[Required action]: Return only the line containing "Task: Click the Executable Path value text" and each line after it, exactly as written, through the end of the records.

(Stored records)
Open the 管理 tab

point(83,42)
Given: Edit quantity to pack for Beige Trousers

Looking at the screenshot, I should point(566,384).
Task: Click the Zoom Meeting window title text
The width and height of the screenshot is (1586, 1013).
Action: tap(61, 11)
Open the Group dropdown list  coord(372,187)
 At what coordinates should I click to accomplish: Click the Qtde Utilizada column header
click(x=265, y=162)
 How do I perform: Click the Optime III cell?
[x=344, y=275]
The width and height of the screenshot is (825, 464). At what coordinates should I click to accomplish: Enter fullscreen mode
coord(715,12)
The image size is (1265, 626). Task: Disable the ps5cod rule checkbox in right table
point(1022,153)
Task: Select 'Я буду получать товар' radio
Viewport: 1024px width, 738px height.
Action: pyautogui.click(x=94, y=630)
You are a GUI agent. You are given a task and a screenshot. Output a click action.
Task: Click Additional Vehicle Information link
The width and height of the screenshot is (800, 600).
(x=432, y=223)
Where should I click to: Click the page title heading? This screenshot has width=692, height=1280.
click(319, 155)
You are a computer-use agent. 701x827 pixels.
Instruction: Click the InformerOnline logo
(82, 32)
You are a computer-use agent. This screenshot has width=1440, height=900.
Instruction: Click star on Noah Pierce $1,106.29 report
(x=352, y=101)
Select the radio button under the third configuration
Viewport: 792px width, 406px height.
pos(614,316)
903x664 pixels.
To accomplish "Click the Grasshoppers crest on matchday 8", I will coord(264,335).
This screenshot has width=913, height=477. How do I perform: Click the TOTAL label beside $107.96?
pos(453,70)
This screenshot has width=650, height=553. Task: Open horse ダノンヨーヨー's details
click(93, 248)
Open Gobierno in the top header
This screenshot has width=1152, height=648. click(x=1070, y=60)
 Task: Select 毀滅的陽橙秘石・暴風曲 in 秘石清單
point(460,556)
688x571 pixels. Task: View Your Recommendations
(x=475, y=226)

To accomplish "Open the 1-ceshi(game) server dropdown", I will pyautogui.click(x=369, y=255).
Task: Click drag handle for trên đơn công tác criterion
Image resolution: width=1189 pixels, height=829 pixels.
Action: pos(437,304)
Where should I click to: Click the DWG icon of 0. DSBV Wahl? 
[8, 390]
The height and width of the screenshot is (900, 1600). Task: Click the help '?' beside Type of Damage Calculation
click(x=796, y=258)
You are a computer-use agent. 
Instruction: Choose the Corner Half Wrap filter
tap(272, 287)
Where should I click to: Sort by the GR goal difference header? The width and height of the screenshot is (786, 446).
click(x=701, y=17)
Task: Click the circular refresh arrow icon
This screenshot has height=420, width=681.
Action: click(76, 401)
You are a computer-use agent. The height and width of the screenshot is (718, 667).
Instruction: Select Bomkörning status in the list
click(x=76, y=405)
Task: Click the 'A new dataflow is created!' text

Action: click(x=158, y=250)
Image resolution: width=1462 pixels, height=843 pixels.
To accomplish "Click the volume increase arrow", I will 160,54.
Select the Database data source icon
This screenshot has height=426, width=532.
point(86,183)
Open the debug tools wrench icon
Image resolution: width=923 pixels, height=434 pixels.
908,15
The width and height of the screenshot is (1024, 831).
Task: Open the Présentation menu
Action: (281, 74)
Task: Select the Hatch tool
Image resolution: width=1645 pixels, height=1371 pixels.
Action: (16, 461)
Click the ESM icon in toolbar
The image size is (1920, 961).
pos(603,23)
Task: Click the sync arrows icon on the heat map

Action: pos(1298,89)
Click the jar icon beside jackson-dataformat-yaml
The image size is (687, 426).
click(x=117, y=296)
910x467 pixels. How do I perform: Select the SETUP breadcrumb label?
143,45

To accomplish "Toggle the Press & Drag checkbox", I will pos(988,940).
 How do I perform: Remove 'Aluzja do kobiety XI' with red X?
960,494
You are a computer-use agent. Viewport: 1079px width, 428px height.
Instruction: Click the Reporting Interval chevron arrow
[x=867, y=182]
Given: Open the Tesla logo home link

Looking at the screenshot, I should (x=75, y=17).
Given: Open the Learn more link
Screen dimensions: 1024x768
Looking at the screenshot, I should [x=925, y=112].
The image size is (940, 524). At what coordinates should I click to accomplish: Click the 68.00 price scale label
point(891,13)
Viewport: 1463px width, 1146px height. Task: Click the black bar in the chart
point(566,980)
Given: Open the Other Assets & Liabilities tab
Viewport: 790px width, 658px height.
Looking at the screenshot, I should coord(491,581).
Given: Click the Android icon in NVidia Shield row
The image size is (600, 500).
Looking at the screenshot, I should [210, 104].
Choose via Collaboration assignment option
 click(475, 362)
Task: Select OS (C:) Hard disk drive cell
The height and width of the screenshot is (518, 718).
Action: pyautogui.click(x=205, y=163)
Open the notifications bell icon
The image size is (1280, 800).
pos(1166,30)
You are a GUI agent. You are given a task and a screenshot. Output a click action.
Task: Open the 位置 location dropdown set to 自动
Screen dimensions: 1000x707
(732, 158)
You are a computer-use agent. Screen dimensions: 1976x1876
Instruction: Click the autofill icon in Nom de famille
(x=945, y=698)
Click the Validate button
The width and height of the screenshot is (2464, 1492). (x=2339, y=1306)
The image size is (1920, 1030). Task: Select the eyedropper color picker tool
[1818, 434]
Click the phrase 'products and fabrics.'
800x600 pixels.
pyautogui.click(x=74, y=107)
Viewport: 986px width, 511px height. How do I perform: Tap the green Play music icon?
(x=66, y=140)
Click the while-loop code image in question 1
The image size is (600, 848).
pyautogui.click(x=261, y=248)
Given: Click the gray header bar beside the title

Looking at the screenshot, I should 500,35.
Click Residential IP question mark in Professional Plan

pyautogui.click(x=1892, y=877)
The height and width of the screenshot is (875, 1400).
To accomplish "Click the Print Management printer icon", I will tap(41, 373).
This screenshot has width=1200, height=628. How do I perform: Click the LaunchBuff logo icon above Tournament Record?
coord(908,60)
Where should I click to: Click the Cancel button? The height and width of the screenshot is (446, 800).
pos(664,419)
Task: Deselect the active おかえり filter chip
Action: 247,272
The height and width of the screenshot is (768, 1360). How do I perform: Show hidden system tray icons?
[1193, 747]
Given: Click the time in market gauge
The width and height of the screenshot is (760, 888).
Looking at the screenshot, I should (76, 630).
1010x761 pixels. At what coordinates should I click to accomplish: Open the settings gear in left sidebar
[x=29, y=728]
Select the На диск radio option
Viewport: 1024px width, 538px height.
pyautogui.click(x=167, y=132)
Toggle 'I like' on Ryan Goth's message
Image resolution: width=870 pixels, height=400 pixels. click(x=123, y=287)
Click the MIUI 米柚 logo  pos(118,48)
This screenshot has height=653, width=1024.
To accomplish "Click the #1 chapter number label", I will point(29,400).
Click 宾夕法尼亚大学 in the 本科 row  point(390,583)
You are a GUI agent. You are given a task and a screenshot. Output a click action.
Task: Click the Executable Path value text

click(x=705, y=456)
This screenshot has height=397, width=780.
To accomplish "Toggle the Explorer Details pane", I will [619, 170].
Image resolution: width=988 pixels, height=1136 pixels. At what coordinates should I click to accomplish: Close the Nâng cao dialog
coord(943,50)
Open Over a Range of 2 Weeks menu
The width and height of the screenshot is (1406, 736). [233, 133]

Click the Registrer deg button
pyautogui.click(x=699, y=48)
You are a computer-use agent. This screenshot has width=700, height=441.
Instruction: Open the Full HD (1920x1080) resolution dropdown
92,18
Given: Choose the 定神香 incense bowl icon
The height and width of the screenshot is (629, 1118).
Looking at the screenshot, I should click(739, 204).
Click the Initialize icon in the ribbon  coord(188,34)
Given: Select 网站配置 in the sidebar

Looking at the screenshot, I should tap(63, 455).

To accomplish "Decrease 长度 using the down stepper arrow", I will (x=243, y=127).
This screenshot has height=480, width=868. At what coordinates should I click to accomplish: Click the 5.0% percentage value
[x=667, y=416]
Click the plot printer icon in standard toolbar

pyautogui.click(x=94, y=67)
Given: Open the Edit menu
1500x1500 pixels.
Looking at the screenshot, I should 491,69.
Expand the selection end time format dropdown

[The answer]:
Task: Click the Executable Path value text

click(x=705, y=456)
This screenshot has height=397, width=780.
To accomplish "Toggle the Explorer Details pane", I will [619, 170].
Image resolution: width=988 pixels, height=1136 pixels. At what coordinates should I click to accomplish: Close the Nâng cao dialog
coord(943,50)
Open Over a Range of 2 Weeks menu
The width and height of the screenshot is (1406, 736). [233, 133]

Click the Registrer deg button
pyautogui.click(x=699, y=48)
You are a computer-use agent. This screenshot has width=700, height=441.
Instruction: Open the Full HD (1920x1080) resolution dropdown
92,18
Given: Choose the 定神香 incense bowl icon
The height and width of the screenshot is (629, 1118).
Looking at the screenshot, I should click(739, 204).
Click the Initialize icon in the ribbon  coord(188,34)
Given: Select 网站配置 in the sidebar

Looking at the screenshot, I should tap(63, 455).

To accomplish "Decrease 长度 using the down stepper arrow", I will (x=243, y=127).
This screenshot has height=480, width=868. At what coordinates should I click to accomplish: Click the 5.0% percentage value
[x=667, y=416]
Click the plot printer icon in standard toolbar

pyautogui.click(x=94, y=67)
Given: Open the Edit menu
1500x1500 pixels.
Looking at the screenshot, I should 491,69.
Expand the selection end time format dropdown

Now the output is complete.